I said, “You've hired someone to do me?”

“Keep your eyes in back of you, Junior.”

I started to explain that I'd get a stiff neck, but there was a click on the line, a real one this time, and I looked to see
ronnie
on the screen.

“Hang on,” I said as Jake's voice scaled up. I hit a button.

“Incoming,” Ronnie said. “And fast.”

“On the way.” I clicked back to Jake, said, “Gotta run,” and hung up. The phone vibrated again instantly, but by then I was on my hands and knees on an extremely soft carpet—scented, swear to God, with lavender, so maybe its owner spent more time on the floor than I did—with my little penlight between my teeth again, looking for the stamp. Since it was nowhere in sight, I had time to register that the fragrant carpet was that kind of mealy-mouthed beige favored by people who are afraid of color, so the Vuillard, or even a Paul Klee for that matter, would have been lost on this guy. He deserved his damn stamps.

It had
wafted
, the stamp had, naturally. Had to fall fancy with frills on, had to catch the merest suggestion of a breeze, couldn't just drop like a rock. It had wafted well beneath the circular mahogany table on which I'd put the stamp album and, like a mook, the nail file with the fake on it. I picked up the fake, a bit hurriedly, and made a faint crease across the upper right corner, which, when I got it back onto the table, I immediately began to smooth on the blank side. I heard a metallic squeal that I recognized instantly as a bad hinge on the gates, about thirty yards away, at the other end of a curving driveway. I'd heard it from around the corner when he left.

The Slugger was home. The Slugger ate babies for breakfast.

Smooth the crease in the stamp, put the stamp on the nail file, ease the whole thing into the Hawid mount,
don't hurry
, center it, square it off, work the nail file out without moving the stamp.
Not enough perforations
. Close the album, make it third in the pile, which was where it was before, pick up the pile of albums—

A car door opened and then closed, the resolutely untinny thunk of a good, solid, six-figure vehicle, a Bentley, in fact.

—slide the albums back into the safe, close the safe, and lock it. Figure out which door he was going to head for.

He was
whistling
out there. Not—not . . . no, it couldn't be, not—yes, it was—“Achy Breaky Heart,” regularly voted the worst earworm in the history of ears, just completely indelible, so now in addition to going to prison I was going to get beat up regularly for whistling “Achy Breaky Heart.”

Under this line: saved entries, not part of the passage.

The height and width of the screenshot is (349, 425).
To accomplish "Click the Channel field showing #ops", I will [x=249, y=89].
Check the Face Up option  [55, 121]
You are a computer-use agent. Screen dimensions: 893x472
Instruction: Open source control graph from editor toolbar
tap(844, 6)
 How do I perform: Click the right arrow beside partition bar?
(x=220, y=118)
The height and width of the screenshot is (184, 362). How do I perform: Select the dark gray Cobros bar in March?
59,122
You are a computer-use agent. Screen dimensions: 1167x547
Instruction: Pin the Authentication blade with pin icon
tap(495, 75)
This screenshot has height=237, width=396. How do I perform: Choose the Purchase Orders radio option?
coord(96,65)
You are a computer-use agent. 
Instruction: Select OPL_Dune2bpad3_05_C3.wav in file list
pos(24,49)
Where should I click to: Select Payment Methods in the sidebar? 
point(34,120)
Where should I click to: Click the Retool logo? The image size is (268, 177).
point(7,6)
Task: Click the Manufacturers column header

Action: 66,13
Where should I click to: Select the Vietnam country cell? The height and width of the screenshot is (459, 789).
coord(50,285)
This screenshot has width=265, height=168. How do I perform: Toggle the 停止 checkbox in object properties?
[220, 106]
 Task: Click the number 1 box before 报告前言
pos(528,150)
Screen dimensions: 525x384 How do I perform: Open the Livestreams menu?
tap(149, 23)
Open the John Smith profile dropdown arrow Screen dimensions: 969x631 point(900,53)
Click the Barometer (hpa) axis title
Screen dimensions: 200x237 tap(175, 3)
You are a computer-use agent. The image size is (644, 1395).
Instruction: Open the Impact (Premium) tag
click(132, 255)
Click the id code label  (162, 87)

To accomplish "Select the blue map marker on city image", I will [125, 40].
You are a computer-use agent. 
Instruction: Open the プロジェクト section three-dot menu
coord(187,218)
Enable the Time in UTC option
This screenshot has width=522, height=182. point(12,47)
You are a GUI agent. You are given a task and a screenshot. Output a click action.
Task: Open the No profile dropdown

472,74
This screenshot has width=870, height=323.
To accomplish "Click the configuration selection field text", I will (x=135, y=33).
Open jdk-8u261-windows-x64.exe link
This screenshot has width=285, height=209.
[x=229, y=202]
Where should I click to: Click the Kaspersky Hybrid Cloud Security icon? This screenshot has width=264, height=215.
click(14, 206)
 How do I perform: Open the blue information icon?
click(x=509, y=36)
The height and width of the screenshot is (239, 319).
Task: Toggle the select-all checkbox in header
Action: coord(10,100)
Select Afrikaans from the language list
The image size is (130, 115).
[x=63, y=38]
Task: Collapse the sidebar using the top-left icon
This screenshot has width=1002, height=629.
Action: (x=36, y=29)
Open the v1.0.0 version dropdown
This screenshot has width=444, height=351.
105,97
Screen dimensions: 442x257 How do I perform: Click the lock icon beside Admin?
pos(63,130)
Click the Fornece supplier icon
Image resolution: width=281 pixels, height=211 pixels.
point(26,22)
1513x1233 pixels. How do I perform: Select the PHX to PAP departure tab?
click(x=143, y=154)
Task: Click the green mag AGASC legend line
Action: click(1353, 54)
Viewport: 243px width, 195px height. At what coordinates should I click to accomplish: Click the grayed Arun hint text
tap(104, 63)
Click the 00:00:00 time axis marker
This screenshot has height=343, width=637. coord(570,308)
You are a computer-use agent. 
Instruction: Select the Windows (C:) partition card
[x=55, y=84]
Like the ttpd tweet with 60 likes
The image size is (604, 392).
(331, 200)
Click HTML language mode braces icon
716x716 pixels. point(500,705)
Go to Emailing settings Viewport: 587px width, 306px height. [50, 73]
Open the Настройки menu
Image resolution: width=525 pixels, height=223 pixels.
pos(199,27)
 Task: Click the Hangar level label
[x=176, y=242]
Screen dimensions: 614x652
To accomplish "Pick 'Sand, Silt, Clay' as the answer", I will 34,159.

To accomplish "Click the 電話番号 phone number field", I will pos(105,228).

Well, what did I expect from a guy who collected mistakes?

The Slugger usually traveled armed, according to Stinky, and with good reason, since when he wasn't poring over his collection of misprints, he collected debts for the kind of people from whom one should never, ever borrow money. He'd started small, working for local bookies, and then demonstrated the pep and zip that define the American character by building himself into a kind of nationwide brand, a sort of chain operation contracting beatings (and the occasional pop off when a client ran out of patience), carried out by a handpicked squad of broad-shouldered, short-necked local sadists who could be depended upon to deliver precisely the quantity of pain selected on the sliding scale that Daddy set up for his customers, a one-to-five spectrum in which “one” was a couple of black eyes and a new nose, and “five” was a week in intensive care. Five-point-one was the old “sleeps with the fishes” option, which cost extra.

He'd innovated, too, the Slugger had, offering punishment designed to damage the psyche as well as the bones and muscles: moving beyond crude force to inspired refinements involving spiders, snakes, rats, and in one widely described instance, two buckets full of garden worms, a rectal thermometer, a large funnel, and a recording of tango music. For targets with pathologically inflated concepts of their own masculinity, he'd retained three young women, chosen because they looked like someone with whom you might strike up a conversation in the checkout line at the library, who could begin a session with a blown kiss and end it with full-body trauma, all of it accompanied by a monologue on how a
real
man would defend himself.

He was called “the Slugger”
because his persuader of choice was a Louisville Slugger Prime 915, made entirely of “composite,” such an informative word, with what the company's advertising copy refers to as “a massive sweet spot” and a relatively light swing that gives the user “the best possible feel” when he brings the bat through the zone. I was pretty sure that “the best possible feel” was a one-sided experience, but the point was that the Prime 915 was the Slugger's preference when he decided to keep his hand in personally, and he ordered them in such quantities that the company engraved his name on the barrel, just like they do for Yasiel Puig.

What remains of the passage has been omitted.